Can this be the same Nigeria presided over by Goodluck Jonathan, terrorised by Boko Haram and courted by the US? More than 270 young women have been kidnapped, forced into adopting a medieval religious practice and sold into slavery while their government sits around praising itself for meaningless acts. No amount of publicity for so-called good behaviour will detract from the fact that there are vast swathes of the country which are beyond the government’s control and that it cannot be bothered to search for these young women.
The accolades for the Nigerian Financial Intelligence Unit came during a GIABA – Inter-Governmental Action Group against Money Laundering – meeting in Niger. GIABA is the West African regional body which ensures compliance with the Financial Action Task Force‘s (FATF) 40 Recommendations.
The Economic and Financial Crimes Commission may be doing a good job at clearing up financial crimes on a case by case basis , but they are powerless in the face of the large scale corruption which keeps Nigerians in check.

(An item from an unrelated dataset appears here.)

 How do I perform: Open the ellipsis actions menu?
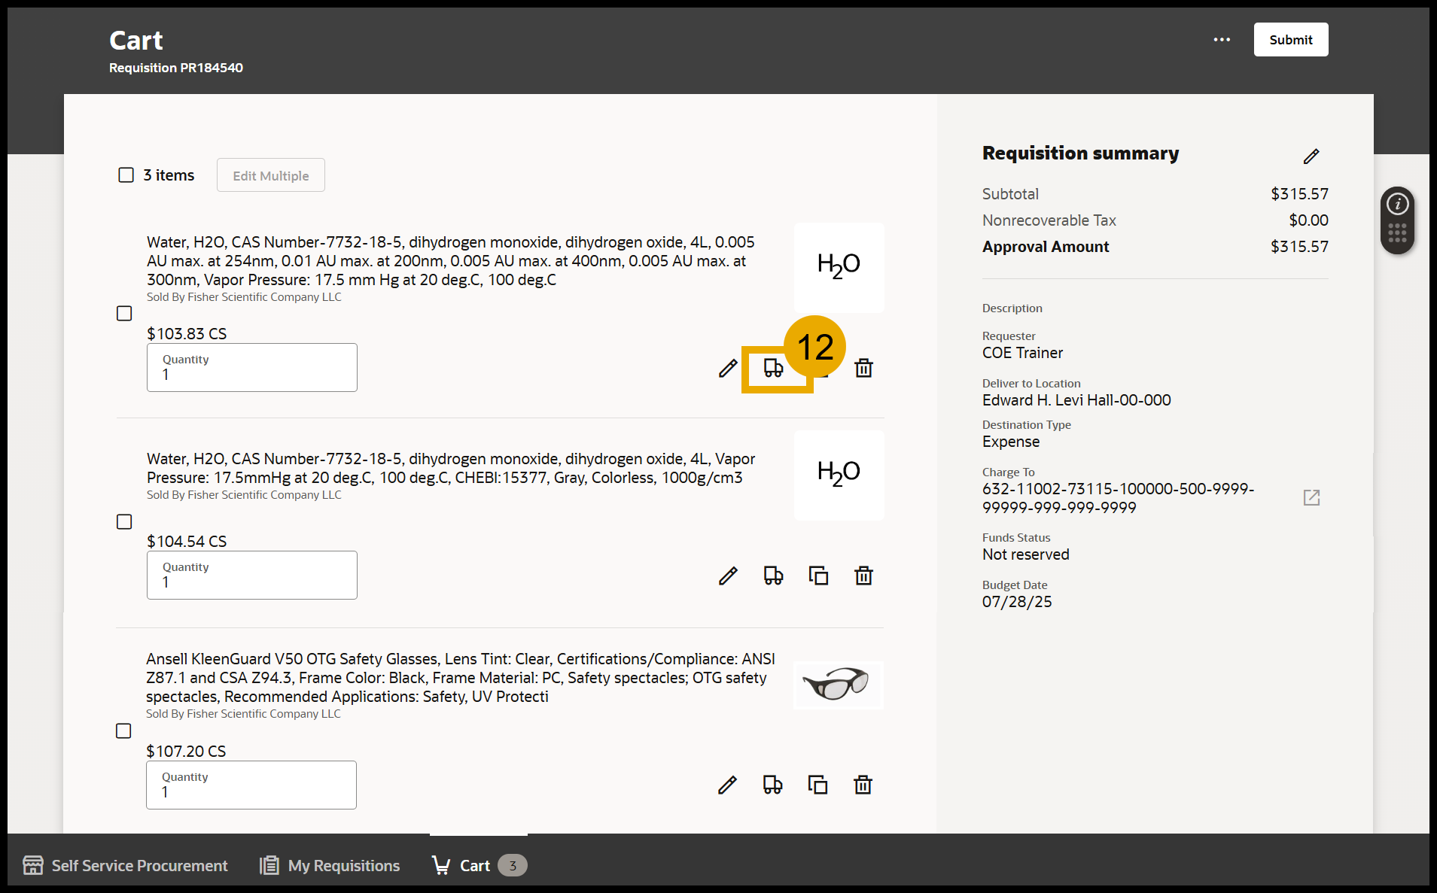coord(1221,39)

Nigeria’s anti-money laundering and terrorist financing framework was last evaluated by the FATF in 2007, under the old ’40+9′ set of guidelines. The FATF issued new guidelines for mutual evaluations back in 2013. The fourth round of mutual evaluations will assess both the technical implementation of the 40 recommendations and how effective the implementation is. The first evaluations under the new methodology will happen in Autumn 2014. While the FATF has not yet set a date for Nigeria’s fourth mutual evaluation, hopefully the new basis will reveal more meaningful information about how effective the AML/CTF framework is.